Ticket scalping, also known as ticket resales, is the time-honored practice of buying tickets to an event and reselling them for more than you paid for them. This is distinct from ticket brokers, businesses that buy up blocks of tickets for events for future resale, marking them up to whatever they feel the market will bear. Ticket scalping is most common for sporting and musical events. Tickets to a sold-out game or concert may be available at the right price. The stereotypical ticket scalping scenario is to go to the event venue without tickets and purchase them from a hustler in the parking lot for two or three times what the scalper paid for them.
Professional ticket scalpers often hire youngsters to wait on line for tickets to popular events to go on sale, at which point they buy as many as an individual is allowed.

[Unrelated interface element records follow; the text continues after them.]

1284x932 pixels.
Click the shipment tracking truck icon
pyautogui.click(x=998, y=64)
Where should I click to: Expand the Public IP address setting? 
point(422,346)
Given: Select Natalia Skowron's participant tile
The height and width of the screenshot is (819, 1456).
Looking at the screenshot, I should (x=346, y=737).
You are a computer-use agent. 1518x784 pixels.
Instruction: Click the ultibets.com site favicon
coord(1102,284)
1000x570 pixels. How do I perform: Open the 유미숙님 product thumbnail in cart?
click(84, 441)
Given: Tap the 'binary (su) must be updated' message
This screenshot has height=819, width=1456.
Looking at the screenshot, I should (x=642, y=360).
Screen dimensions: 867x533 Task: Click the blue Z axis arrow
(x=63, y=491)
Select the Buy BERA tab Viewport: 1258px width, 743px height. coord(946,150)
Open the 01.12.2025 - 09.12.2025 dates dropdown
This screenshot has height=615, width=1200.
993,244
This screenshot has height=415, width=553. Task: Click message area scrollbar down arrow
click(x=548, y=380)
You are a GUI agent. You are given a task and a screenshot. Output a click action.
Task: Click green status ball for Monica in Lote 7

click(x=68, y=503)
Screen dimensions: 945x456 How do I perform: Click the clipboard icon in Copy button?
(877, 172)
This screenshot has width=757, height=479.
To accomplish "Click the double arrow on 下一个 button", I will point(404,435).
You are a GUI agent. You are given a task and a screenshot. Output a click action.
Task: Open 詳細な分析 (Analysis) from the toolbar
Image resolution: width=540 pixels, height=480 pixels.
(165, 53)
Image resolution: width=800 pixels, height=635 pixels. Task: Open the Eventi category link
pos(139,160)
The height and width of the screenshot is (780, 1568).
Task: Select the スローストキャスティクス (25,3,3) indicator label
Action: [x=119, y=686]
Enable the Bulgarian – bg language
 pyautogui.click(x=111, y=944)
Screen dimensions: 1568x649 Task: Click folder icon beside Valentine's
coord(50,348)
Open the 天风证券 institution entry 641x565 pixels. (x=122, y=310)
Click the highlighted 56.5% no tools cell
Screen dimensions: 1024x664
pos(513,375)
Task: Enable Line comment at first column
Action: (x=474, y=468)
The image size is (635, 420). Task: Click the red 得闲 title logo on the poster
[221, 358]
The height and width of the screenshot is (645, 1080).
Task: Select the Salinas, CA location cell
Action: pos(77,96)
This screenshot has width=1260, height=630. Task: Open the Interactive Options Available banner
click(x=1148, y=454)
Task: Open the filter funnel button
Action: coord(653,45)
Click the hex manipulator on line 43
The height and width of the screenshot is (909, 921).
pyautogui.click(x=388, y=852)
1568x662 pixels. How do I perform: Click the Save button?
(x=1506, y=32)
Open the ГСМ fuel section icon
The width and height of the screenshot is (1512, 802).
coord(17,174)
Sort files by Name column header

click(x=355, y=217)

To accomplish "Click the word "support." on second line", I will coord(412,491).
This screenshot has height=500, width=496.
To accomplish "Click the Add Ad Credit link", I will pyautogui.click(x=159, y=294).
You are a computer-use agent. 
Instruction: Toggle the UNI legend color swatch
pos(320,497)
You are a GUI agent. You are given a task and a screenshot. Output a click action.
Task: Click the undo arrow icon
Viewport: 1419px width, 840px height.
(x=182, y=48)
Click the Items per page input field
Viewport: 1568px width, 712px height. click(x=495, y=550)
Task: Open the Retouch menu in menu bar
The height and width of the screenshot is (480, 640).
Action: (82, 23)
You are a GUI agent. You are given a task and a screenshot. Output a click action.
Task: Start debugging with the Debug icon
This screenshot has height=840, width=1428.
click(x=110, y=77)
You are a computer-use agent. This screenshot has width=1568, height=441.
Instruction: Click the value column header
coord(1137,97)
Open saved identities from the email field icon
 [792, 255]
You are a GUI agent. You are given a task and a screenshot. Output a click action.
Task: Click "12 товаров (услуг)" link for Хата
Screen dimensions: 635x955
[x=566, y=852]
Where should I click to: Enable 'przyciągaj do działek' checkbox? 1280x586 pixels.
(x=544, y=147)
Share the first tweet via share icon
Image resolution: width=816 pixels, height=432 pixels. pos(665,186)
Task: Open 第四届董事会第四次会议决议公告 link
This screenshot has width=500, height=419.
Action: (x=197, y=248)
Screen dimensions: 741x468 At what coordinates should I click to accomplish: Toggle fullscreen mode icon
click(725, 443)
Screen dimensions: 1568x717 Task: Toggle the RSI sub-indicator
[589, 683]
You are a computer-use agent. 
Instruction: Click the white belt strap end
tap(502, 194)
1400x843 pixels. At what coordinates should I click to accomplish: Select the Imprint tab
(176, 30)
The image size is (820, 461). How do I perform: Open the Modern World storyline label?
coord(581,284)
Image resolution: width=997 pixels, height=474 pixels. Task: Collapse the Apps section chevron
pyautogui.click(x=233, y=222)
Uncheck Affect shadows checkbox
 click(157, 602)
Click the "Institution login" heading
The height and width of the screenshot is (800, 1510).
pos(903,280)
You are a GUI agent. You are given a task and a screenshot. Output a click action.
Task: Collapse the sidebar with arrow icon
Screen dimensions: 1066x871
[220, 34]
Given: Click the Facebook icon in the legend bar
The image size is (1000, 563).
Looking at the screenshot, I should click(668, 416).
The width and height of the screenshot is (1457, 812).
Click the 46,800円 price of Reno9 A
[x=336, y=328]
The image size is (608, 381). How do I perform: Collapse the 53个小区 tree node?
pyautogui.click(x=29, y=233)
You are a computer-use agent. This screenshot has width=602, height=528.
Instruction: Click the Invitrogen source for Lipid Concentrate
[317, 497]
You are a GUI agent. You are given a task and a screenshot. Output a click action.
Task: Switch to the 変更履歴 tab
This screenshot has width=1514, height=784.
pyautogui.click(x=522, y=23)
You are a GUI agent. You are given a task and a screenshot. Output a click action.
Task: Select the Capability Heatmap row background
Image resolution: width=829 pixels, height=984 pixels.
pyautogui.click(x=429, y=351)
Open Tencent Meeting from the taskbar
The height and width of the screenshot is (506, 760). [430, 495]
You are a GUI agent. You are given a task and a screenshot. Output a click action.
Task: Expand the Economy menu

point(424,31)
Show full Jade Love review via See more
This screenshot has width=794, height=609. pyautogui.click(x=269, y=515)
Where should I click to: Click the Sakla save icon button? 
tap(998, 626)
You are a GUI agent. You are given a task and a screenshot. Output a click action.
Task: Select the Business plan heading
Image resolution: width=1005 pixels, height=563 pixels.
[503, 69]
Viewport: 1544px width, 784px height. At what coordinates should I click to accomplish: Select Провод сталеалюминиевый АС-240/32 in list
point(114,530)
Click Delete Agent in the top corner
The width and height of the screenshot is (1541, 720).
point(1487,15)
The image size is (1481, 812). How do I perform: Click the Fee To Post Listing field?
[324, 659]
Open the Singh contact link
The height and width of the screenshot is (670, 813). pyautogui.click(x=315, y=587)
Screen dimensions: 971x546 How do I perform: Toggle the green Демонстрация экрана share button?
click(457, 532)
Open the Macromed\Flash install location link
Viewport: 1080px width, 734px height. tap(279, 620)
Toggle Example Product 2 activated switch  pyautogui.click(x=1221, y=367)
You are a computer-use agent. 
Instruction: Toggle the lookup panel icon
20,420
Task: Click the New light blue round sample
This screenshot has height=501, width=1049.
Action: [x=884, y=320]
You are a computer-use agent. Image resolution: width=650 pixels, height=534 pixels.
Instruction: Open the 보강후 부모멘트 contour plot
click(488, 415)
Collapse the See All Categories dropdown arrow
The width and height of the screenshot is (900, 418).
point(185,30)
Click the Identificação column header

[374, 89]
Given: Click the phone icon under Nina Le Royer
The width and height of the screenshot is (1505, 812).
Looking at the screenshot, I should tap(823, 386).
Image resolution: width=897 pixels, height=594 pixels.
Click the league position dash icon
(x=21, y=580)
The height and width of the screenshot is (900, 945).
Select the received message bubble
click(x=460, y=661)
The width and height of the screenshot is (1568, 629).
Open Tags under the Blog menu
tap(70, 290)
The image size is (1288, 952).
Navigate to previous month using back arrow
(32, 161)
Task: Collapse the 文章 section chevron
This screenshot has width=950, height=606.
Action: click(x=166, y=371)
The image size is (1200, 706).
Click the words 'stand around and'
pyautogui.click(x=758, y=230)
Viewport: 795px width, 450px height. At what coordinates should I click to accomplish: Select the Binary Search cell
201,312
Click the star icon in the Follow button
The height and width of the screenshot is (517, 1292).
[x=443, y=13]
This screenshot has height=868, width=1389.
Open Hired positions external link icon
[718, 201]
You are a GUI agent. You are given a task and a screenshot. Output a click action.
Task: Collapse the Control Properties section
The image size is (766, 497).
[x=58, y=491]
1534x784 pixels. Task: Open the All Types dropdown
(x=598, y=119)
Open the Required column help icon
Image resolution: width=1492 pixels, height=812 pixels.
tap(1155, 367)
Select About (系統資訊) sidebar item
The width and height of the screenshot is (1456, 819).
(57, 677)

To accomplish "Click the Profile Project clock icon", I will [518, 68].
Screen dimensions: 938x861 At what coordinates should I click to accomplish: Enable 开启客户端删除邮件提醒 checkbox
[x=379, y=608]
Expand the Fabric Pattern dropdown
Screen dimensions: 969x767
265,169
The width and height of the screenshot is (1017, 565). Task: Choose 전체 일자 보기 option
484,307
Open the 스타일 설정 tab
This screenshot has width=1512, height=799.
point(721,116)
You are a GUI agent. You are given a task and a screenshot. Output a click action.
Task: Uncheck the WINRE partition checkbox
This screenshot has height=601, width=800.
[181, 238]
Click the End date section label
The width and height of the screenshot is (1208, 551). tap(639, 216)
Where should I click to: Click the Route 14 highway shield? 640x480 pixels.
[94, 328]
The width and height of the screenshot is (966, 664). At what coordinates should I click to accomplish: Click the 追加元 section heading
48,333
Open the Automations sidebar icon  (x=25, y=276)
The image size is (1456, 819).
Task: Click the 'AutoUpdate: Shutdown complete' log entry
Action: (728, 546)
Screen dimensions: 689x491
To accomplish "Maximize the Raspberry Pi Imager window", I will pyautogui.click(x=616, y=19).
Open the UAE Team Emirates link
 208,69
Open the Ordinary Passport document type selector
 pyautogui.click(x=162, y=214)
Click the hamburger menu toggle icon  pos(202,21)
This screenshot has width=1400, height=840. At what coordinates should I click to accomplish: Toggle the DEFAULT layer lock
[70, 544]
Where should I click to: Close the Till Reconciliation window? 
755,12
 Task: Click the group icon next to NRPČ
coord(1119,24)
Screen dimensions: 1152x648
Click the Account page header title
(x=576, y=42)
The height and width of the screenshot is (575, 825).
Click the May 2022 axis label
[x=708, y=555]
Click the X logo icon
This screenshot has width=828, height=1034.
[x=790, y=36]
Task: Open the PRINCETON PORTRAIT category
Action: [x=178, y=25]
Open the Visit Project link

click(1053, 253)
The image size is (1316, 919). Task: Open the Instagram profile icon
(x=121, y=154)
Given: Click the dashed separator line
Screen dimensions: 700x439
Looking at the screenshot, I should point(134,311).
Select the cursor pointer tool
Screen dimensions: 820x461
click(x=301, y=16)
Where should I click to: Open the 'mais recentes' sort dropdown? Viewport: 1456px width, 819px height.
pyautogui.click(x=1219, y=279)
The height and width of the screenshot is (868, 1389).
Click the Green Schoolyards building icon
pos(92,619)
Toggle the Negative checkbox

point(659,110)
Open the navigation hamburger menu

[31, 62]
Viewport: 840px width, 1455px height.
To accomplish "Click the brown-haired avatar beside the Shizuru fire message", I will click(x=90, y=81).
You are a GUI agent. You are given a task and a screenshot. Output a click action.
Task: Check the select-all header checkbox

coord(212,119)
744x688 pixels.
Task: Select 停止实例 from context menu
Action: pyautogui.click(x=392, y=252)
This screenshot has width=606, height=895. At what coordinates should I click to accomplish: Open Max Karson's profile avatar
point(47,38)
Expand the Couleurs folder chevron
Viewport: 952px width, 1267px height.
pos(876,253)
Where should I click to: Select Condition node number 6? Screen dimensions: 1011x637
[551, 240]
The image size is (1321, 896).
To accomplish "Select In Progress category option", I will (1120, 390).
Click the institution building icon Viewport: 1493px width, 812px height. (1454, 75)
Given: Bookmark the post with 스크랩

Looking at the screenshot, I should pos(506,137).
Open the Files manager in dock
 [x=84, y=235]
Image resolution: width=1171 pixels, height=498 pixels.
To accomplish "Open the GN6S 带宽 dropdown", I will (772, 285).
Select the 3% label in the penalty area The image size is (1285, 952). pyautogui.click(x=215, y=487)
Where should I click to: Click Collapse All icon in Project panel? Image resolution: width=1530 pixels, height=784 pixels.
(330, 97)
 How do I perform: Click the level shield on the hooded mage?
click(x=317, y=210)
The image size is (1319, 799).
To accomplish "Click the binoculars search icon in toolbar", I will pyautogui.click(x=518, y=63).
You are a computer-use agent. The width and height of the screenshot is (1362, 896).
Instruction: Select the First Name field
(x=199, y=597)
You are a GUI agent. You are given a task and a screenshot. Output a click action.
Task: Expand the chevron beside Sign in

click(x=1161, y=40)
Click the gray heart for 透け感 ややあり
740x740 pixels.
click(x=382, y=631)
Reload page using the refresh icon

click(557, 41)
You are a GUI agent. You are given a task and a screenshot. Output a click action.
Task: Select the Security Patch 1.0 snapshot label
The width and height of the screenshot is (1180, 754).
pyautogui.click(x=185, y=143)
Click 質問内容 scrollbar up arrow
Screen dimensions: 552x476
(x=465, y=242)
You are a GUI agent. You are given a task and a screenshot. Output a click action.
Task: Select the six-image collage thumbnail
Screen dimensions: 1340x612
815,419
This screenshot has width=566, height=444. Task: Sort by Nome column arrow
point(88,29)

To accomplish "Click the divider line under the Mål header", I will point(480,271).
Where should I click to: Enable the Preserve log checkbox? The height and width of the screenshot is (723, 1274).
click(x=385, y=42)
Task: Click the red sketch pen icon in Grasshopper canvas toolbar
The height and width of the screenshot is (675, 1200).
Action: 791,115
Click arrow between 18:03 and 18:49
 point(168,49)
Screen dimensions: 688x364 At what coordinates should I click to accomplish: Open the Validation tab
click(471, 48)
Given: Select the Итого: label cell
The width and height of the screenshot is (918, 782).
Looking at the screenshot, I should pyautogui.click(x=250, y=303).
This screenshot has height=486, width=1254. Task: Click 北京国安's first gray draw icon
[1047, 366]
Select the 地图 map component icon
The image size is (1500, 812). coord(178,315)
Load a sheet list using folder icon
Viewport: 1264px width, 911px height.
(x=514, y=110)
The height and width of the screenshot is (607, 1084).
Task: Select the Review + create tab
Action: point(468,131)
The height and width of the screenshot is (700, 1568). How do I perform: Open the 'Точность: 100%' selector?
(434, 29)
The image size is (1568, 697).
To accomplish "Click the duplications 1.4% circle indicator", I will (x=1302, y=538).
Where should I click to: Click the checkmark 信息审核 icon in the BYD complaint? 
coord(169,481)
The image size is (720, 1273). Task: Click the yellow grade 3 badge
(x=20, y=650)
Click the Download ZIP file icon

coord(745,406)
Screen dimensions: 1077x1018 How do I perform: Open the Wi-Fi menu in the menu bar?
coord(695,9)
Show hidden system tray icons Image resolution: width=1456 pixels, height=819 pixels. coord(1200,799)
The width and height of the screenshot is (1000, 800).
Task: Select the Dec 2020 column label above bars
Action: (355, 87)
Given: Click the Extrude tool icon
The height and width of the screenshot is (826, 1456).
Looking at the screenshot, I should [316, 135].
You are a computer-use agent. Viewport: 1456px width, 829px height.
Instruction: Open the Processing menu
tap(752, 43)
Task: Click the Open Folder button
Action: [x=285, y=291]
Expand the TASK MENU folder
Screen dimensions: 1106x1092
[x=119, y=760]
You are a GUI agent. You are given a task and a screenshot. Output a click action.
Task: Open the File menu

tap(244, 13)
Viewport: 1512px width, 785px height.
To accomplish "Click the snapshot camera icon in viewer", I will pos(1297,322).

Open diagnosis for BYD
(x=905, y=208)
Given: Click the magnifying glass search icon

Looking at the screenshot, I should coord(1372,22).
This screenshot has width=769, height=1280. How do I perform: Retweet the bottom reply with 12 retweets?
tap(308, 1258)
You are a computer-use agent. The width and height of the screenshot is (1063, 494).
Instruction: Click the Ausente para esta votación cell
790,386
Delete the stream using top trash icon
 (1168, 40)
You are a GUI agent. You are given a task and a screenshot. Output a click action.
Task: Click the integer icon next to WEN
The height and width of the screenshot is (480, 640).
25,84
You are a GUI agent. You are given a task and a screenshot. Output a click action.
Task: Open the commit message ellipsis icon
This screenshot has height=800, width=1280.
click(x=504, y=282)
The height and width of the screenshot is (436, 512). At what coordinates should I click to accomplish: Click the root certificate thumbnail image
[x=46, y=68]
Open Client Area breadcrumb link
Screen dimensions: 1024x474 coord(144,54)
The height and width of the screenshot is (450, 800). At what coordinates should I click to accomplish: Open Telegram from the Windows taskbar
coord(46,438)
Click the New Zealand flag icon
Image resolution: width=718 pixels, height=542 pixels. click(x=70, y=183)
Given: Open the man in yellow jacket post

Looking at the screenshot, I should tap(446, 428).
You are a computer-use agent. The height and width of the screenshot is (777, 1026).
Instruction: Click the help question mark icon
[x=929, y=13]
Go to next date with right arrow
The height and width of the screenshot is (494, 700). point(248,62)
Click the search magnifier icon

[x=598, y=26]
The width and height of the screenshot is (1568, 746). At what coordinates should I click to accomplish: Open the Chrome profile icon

Ticket scalping requires a finely honed sense of the market. If the band you buy tickets for suddenly goes out of favor with the concert-going public, you might have to sell the tickets at face value or even at a loss to recoup some of your original investment.
Ticket scalping may or may not be legal in your area - local laws vary widely. In areas where ticket scalping is illegal, it is usually defined as selling tickets to an event at the venue itself, on the day of the event. Selling tickets from a storefront or online days prior to the event, at whatever markup, is usually quite legal.
There is ongoing debate about whether or not there is any reason to regulate ticket scalping. It would seem that if a person or company wants to invest the time and money to acquire blocks of tickets in advance, taking the risk that they may lose value, and people exist who are willing to pay far over the face-value for those tickets, that ticket scalping is supply and demand in its purest form. The other side of the argument is that if the ticket scalpers had not bought up all the tickets, the event would not have been sold out and attendees could have purchased face-value tickets at the event itself.
Then there are the 'accidental scalpers' - the people who purchased more tickets than they needed, not knowing friends would cancel on them, who try to recoup their costs by selling the excess tickets as they go into the event. In many areas, asking anything more than face value for your excess tickets is considered illegal ticket scalping, so make sure you know what the local laws are before you try this.